972 Egypt - Conservation & Sustainable Use of Native Biodiversity Resources used for Herbal, Medicinal, Pharmaceutical & Cosmetic Purposes (MPCP)
Located at the northeastern corner of Africa and the western extension of Asia, Egypt contains two biogeographical corridors that link the tropics in the south with the palearctics in the north. Egypt harbors a variety of ecosystems, including three WWF Global 200 Ecoregions (Red Sea, Mediterranean Sea and Mediterranean Forest, Woodland and Scrubs), all of which are classified as critical/endangered. The country has a generally dry, hot climate and arid terrain. Many species of fauna and flora are adapted to deserts, with many species endemic to the region. With the national population approaching 77 million people, the country's biodiversity faces significant human-induced pressures.

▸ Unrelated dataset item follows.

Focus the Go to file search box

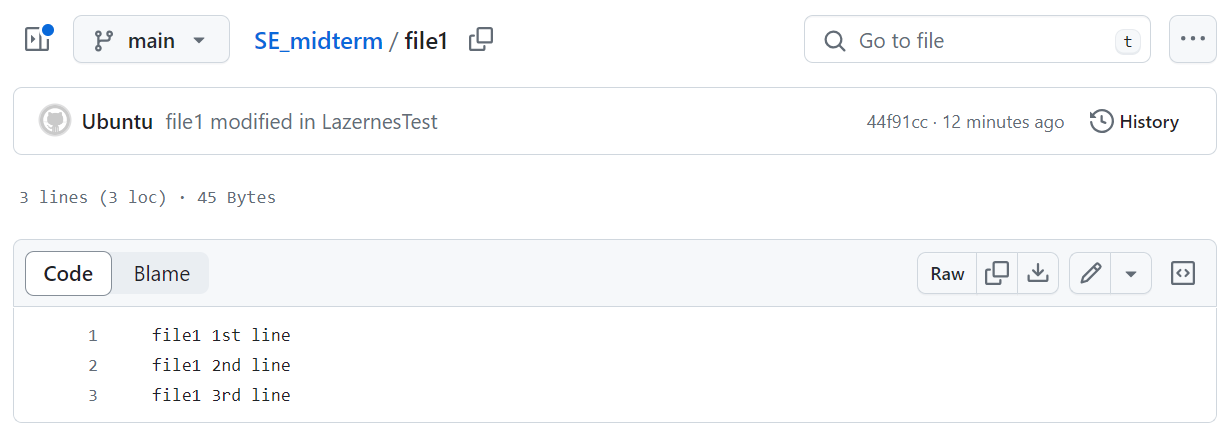[x=977, y=40]
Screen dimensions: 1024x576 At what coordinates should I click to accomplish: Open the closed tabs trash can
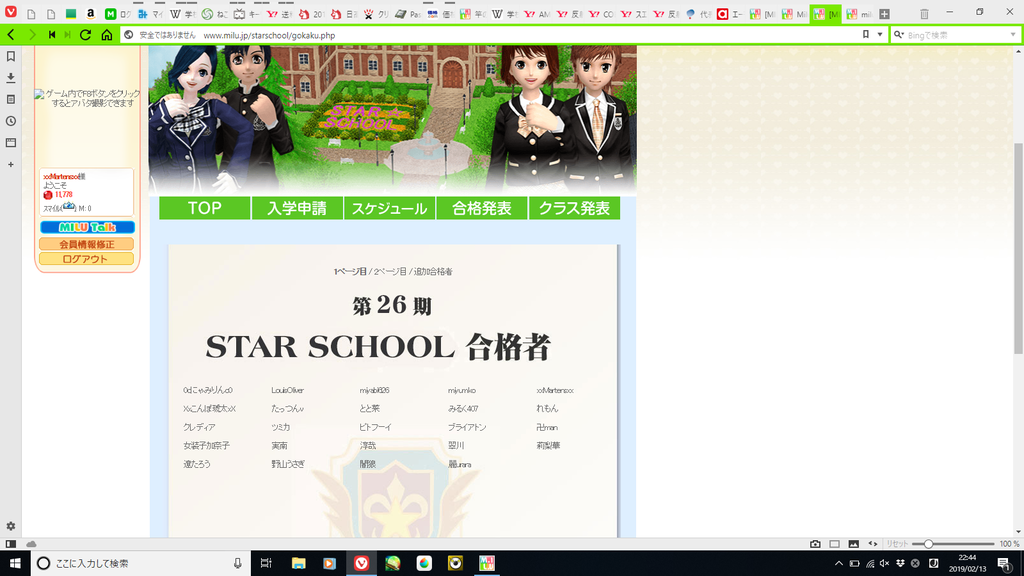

This GEF-funded project, the Medicinal Plants Conservation Project (MPCP), is located in Saint Katherine Protectorate (SKP), a major storehouse of diversity for medicinal and aromatic plants (MAPs), and the habitat of approximately half of the country's endemic plants. Of the 472 plant species found in the area, more than 100 are used for medicinal purposes; these MAPs have great significance to the local Bedouin communities. However, many species have been overexploited, and are thus threatened with local extinction. As several species are endemic, this would translate to the global loss of these species.
This project, which is co-financed by the Government of Egypt and a number of partner organizations, aims at engineering the sustainable utilization of these plants by local Bedouin communities. The MPCP is developing the capacity of the Bedouin community to cultivate and sustainably harvest wild MAPs in abandoned orchards and gardens inside the nature protectorate, thus reducing pressures on wild stocks of threatened species. The MPCP is the first project in Egypt to test and apply community-based natural resource management (CBNRM) in a structured manner to conserve biodiversity and sustain local livelihoods.
Thus far, the initiative has created more than 200 direct jobs, indirectly improving the welfare of more than 1000 people. Women are major beneficiaries of the initiative; 95% of the wild collectors of medicinal plants in SKP are women. The project's efforts to strengthen the value chain for medicinal plants,in part, by supporting the development of small businesses run by women to process medicinal plants, is directly improving their welfare. Besides supporting the development of small businesses to produce medicinal plants, the project helps to provide these businesses with access to niche markets that maximize the price they receive for produce. Additional noteworthy achievements include:
Developing national regulation. The project has contributed to the development of an access and benefit-sharing regulatory framework at the national level in conjunction with the Ministry of Foreign Affairs and other ministries engaged in trade and intellectual property rights. This legal framework has emerged as a necessary condition for the sustainable management and use of wild MAPs.
Community outreach and awareness-raising. The project's dynamic website serves as an interface with and resource for the outside world. Position Papers on CBNRM and a Digital Medicinal Plants Herbarium, which consists of more than 800 herbarium sheets, have recently been published on the website. The project recently held a successful awareness-raising campaign that included the participation of 543 students representing 20 local schools.
Micro-credit scheme. The Medicinal Plants Association (MPA), established with project support, is managing a micro-credit scheme to finance small scale projects that reduce pressure on medicinal plants. More than 400 families have benefited from this program's useful projects, including MAP farms, solar heaters, firewood outlets, butane cookers and beehives.
Potential for replication. The project has become a model for Egypt, and possibly for the region, in terms of applying sound science and analysis to make decisions regarding biodiversity management. Having opted to work with the largest and most influential tribe in the South Sinai, the project has the potential to replicate its approach within the six other tribes of this region. Additionally, the project has taken a proactive approach to knowledge codification and sharing, producing policy papers that provide overviews of its processes: threat analysis; scenario planning; CBNRM; and in-situ ecosystem rehabilitation. Because of their structure and substance, these papers provide a way for the project to transfer its knowledge and potentially for the project to become a best practice for replication elsewhere.